#### Document
____

Tag Archives: Little Harry Williams

As Seen From The Car

I happened upon an historic moment while driving home the other day: the painting of the Williams barn in Poplar Grove. Built around 1865, it is certainly one of the oldest barns in our area, if not the province. It was built by my great-great grandfather, Robert Williams, and is owned by his great-grandson Robert, known as Robbie. Robbie and his wife, Sandra, have taken loving care of both the original house and the barn.

While the survival of the barn is notable, the fact that it is still being used for more or less the same purpose as when it was constructed is a miracle. Robbie has harness racing horses, at least two at present, and also keeps chickens, and it is almost certain old Robert would have had both types of animals as well, and probably also a cow and pig. Many old barns and outbuildings are no longer used for animal husbandry, so it is lovely to see the barn still proudly fulfilling its original purpose, and it shines now with the new coat of paint.

Perhaps I should have stopped closer to the barn to take the photo, but I like the idea of seeing this from afar, through time. Take away the light poles, wires and pavement and you could almost imagine this was 100 years ago.

____

#### Dataset content
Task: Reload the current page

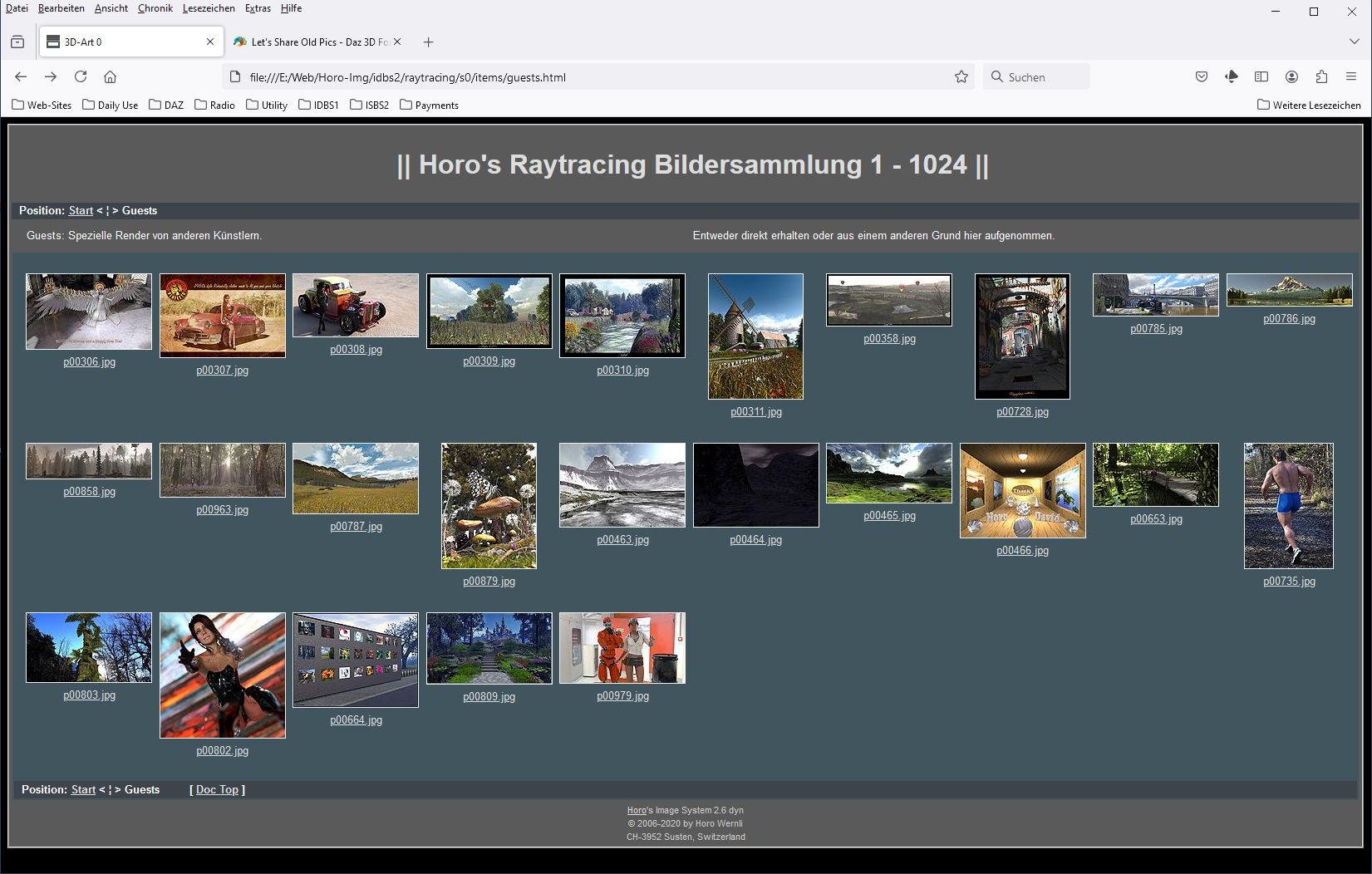Action: click(x=81, y=76)
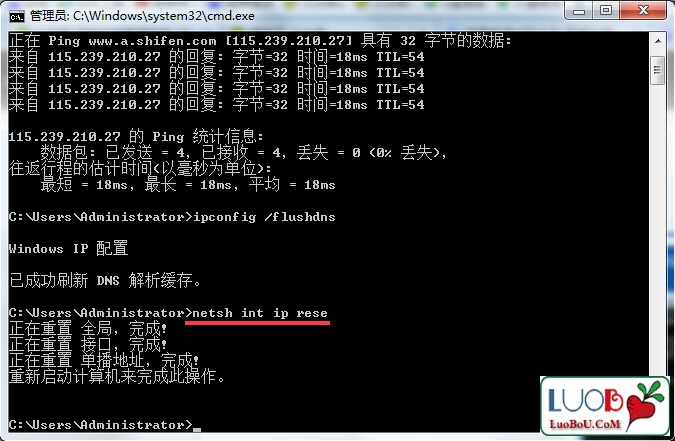This screenshot has height=441, width=675.
Task: Click the 重新启动计算机来完成此操作 line
Action: [x=117, y=376]
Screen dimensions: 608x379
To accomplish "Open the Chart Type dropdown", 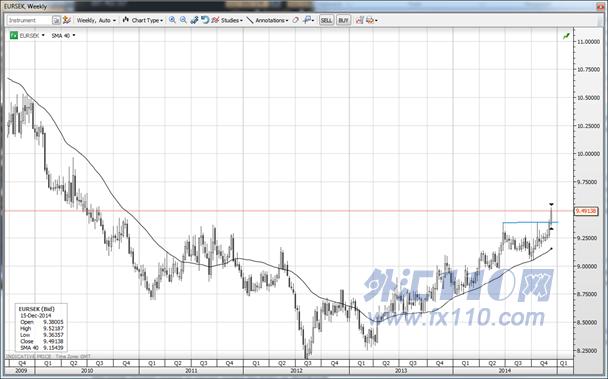I will coord(143,20).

____

#### What this exercise asks
**1.** From the post about the Williams barn, copy out everything from "I happened upon" down to "and the barn.".
**2.** Summarize the post about the Williams barn in two sentences.

#### The replies
**1.**
I happened upon an historic moment while driving home the other day: the painting of the Williams barn in Poplar Grove. Built around 1865, it is certainly one of the oldest barns in our area, if not the province. It was built by my great-great grandfather, Robert Williams, and is owned by his great-grandson Robert, known as Robbie. Robbie and his wife, Sandra, have taken loving care of both the original house and the barn.

**2.** While driving home, the writer came upon the painting of the Williams barn in Poplar Grove, which was built around 1865 by the writer's great-great grandfather, Robert Williams, and is now owned by his great-grandson Robbie. The barn still serves much the same purpose as when it was built, housing Robbie's harness racing horses and chickens, and the writer chose to photograph it from afar to evoke a sense of looking back through time.